PROBLEM DESCRIPTION => Track down each line below containing the string "node" and copy it.

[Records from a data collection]
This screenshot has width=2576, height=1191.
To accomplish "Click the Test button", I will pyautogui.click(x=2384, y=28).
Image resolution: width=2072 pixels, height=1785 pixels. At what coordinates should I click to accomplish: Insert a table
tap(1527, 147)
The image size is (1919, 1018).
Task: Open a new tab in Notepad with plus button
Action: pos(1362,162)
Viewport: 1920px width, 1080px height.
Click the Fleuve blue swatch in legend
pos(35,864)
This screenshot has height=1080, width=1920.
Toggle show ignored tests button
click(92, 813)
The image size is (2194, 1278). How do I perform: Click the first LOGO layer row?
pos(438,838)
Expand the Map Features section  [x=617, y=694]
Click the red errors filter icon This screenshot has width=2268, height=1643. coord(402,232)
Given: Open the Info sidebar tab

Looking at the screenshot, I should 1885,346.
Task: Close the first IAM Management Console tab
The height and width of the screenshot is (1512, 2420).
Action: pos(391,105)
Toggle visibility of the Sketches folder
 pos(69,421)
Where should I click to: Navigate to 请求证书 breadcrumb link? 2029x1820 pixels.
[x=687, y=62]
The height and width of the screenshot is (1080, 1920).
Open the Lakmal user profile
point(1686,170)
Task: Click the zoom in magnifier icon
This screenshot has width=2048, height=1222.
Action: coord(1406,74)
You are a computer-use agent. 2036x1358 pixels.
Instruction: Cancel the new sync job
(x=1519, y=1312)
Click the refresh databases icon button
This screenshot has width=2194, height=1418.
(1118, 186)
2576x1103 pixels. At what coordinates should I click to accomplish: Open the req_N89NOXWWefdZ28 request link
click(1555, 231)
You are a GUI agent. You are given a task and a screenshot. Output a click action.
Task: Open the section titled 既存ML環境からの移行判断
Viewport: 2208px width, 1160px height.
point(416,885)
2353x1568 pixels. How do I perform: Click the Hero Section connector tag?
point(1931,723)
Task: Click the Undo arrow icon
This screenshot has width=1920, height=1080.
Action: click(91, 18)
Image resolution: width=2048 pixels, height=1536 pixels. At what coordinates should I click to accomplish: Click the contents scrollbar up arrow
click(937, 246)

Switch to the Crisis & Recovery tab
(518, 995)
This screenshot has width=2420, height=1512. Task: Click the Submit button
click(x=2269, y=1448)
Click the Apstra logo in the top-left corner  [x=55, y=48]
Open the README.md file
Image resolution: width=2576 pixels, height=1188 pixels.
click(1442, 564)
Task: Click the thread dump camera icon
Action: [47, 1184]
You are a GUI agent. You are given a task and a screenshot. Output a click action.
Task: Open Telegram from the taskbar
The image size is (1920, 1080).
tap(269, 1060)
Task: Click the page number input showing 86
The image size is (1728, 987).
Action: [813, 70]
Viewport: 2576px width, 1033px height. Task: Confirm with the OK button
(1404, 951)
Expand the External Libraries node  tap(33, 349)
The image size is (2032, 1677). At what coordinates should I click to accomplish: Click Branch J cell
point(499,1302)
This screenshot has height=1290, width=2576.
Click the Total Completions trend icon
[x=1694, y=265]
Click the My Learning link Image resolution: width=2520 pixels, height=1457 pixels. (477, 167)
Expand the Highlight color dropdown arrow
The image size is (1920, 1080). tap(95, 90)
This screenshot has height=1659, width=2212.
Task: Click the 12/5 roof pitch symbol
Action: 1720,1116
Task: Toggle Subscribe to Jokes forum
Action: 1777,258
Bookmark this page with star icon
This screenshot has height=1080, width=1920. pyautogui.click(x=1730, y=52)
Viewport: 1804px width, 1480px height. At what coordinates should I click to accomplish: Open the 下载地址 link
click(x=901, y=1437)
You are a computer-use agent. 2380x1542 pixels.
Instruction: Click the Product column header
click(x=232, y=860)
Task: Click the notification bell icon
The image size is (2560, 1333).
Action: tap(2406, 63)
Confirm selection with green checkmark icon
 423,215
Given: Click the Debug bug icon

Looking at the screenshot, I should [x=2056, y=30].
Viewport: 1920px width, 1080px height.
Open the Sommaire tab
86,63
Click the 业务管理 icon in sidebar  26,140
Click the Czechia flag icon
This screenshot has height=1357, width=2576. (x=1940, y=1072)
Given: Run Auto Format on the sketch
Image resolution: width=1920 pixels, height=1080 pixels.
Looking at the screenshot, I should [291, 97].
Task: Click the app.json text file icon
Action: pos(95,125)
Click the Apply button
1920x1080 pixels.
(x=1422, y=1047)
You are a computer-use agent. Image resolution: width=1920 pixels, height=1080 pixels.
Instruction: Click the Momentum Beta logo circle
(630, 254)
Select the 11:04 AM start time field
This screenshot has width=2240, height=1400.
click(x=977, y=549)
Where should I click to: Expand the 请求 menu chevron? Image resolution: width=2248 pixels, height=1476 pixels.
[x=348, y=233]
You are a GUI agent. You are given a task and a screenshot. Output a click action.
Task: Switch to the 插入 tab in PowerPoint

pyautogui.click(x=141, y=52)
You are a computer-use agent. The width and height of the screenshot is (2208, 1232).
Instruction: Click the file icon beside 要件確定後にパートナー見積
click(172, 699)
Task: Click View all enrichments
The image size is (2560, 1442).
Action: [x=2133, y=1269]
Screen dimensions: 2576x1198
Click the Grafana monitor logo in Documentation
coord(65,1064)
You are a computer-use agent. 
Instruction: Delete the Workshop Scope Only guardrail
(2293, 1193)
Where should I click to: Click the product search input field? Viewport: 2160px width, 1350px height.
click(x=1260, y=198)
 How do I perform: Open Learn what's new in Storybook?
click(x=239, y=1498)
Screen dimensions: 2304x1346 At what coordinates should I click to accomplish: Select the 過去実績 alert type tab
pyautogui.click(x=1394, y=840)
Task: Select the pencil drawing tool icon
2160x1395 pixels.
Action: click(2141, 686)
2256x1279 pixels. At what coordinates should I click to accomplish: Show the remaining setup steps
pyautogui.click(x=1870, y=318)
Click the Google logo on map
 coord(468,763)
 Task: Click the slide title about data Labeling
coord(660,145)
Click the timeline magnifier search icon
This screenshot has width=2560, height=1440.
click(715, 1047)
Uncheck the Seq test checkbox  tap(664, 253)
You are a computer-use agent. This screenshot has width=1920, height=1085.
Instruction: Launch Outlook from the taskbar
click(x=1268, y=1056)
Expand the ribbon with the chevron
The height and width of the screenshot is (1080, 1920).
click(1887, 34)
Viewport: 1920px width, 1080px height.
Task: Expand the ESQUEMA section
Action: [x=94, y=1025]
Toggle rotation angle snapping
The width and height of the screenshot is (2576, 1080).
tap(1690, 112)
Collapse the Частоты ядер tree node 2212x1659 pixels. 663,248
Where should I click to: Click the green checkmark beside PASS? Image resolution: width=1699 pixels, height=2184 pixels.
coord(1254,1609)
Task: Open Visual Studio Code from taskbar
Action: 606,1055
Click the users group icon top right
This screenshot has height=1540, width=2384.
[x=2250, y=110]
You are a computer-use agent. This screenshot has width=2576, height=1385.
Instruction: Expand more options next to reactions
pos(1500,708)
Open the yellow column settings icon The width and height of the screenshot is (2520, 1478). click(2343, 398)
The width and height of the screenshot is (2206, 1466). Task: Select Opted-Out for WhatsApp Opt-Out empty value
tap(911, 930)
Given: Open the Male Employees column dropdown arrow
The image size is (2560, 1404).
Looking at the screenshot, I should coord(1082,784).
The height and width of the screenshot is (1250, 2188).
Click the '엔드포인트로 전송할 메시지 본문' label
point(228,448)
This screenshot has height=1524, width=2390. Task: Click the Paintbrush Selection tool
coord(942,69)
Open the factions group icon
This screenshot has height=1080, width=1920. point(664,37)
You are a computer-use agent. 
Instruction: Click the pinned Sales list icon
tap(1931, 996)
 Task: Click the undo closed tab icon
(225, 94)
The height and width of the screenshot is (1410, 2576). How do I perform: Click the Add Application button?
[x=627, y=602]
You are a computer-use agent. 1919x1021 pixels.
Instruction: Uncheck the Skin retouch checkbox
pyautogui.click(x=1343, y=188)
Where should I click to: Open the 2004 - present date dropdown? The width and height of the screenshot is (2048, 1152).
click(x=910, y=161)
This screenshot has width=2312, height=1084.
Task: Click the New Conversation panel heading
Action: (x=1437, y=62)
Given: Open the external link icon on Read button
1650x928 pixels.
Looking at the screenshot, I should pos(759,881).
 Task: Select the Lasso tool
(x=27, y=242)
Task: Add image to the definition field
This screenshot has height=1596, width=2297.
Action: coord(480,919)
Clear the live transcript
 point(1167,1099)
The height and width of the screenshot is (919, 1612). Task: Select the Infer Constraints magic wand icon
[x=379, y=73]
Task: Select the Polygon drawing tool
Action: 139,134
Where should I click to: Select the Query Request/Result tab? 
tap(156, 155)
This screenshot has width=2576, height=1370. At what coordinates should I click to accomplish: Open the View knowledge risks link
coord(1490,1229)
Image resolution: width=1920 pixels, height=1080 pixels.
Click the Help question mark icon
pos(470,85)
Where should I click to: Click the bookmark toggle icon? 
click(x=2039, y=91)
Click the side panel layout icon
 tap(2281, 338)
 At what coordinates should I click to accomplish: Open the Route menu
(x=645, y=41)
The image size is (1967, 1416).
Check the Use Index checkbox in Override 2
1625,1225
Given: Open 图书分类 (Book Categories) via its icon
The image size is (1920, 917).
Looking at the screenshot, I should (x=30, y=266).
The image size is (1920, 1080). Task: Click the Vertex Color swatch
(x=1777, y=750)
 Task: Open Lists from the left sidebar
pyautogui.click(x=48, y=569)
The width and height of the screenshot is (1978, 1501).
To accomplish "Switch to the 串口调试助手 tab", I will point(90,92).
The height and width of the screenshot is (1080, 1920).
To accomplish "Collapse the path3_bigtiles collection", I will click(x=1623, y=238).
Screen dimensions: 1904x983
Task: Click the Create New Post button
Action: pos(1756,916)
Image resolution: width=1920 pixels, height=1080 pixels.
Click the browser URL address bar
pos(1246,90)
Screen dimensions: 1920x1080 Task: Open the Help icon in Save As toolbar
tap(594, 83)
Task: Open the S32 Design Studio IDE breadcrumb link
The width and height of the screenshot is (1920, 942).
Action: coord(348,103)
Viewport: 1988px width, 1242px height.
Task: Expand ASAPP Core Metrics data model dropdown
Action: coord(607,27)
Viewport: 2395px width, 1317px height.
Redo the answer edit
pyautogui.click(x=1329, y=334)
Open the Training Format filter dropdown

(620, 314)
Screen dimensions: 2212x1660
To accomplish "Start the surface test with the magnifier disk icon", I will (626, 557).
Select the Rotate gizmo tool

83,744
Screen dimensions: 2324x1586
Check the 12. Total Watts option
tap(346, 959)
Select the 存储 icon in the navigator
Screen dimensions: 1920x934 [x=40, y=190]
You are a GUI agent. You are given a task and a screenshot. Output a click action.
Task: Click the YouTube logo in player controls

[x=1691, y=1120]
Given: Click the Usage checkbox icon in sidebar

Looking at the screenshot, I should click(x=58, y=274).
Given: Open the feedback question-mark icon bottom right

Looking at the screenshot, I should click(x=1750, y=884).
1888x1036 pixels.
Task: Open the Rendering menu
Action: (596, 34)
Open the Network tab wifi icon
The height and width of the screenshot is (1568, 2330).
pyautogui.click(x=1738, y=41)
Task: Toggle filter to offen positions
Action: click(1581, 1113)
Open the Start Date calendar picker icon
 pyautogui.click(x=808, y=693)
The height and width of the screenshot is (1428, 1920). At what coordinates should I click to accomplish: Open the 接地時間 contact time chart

EXERCISE ANSWER =>
Expand the External Libraries node  tap(33, 349)
Collapse the Частоты ядер tree node 2212x1659 pixels. 663,248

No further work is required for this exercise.